> [WHAT IS BEING ASKED]: Repeat the lines from the line with "The image size is (1543, 897)." to the line with "click(18, 241)", and leave the pictures out of the answer.

> [MATERIAL FOR THIS EXERCISE]:
#####

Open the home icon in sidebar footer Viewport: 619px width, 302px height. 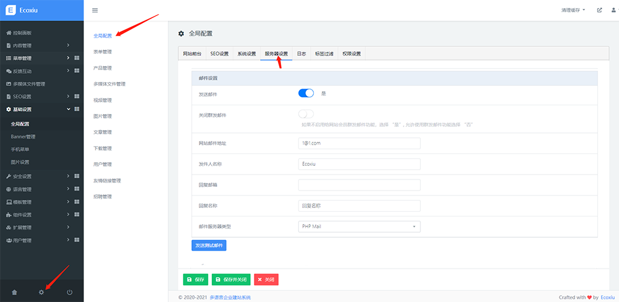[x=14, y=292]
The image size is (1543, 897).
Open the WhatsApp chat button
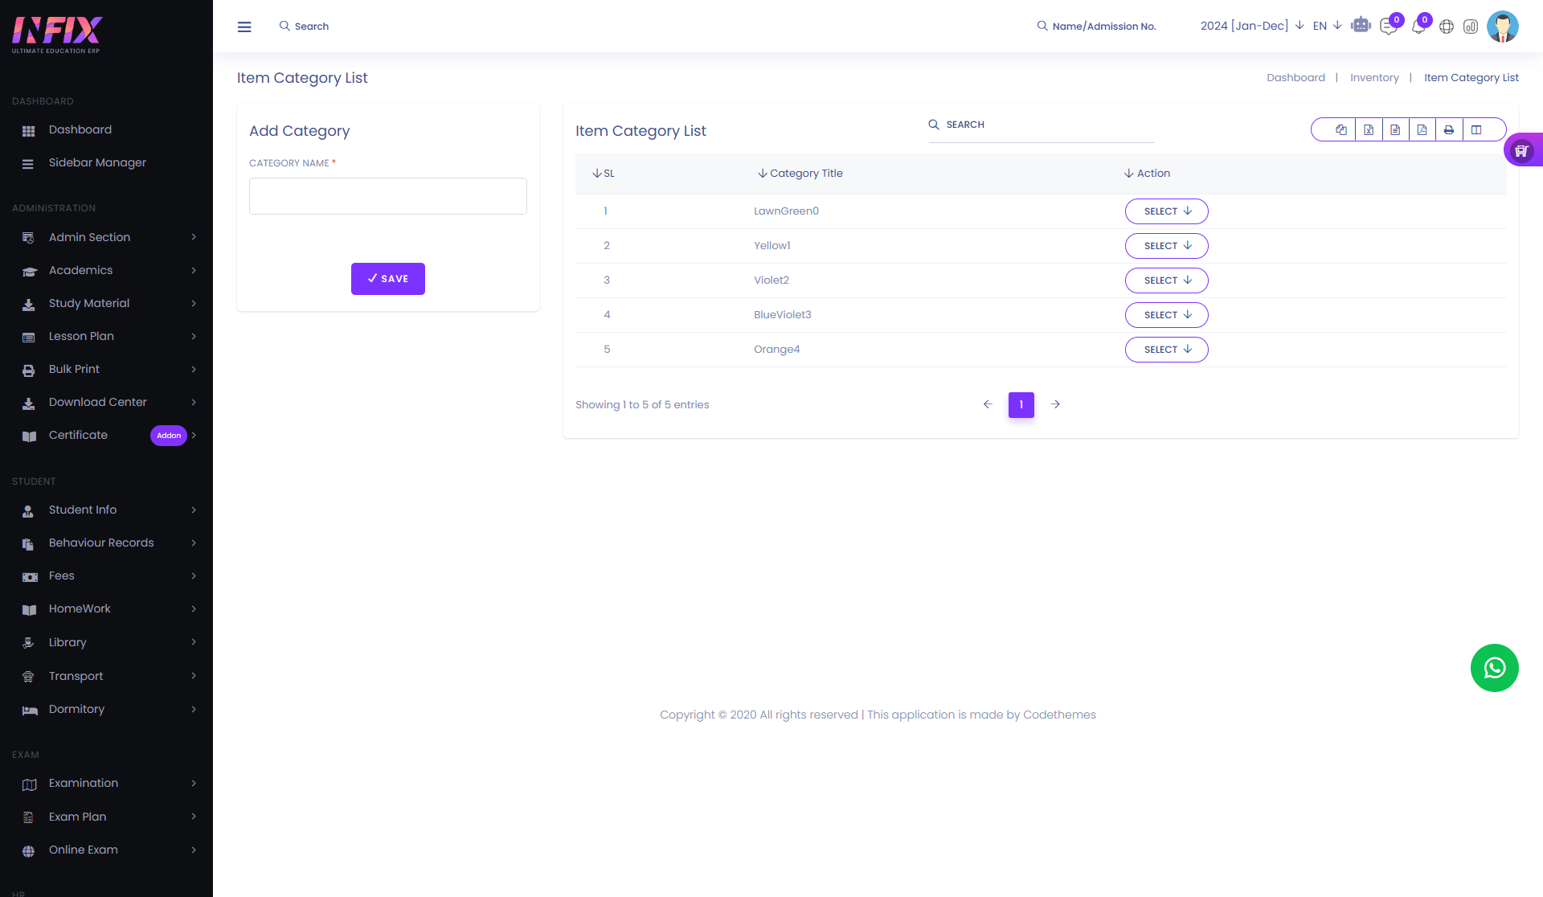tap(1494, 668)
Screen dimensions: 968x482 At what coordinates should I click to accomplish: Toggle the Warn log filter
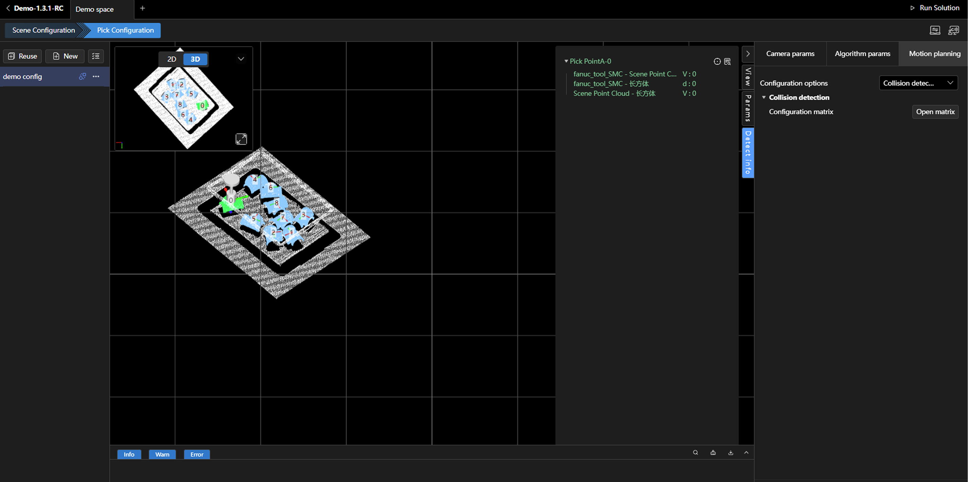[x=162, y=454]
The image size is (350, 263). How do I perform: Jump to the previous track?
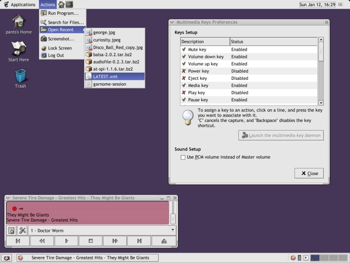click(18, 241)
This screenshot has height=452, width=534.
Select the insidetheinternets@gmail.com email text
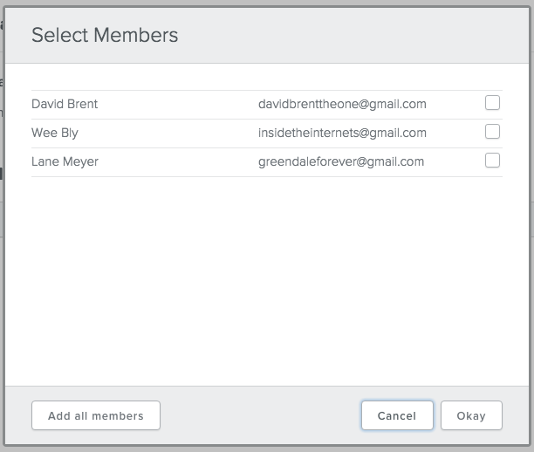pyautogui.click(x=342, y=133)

#####

> [RESPONSE TO THE EXERCISE]:
The image size is (1543, 897).
Open the WhatsApp chat button
tap(1494, 668)
Screen dimensions: 968x482 At what coordinates should I click to accomplish: Toggle the Warn log filter
[x=162, y=454]
The image size is (350, 263). How do I perform: Jump to the previous track?
click(18, 241)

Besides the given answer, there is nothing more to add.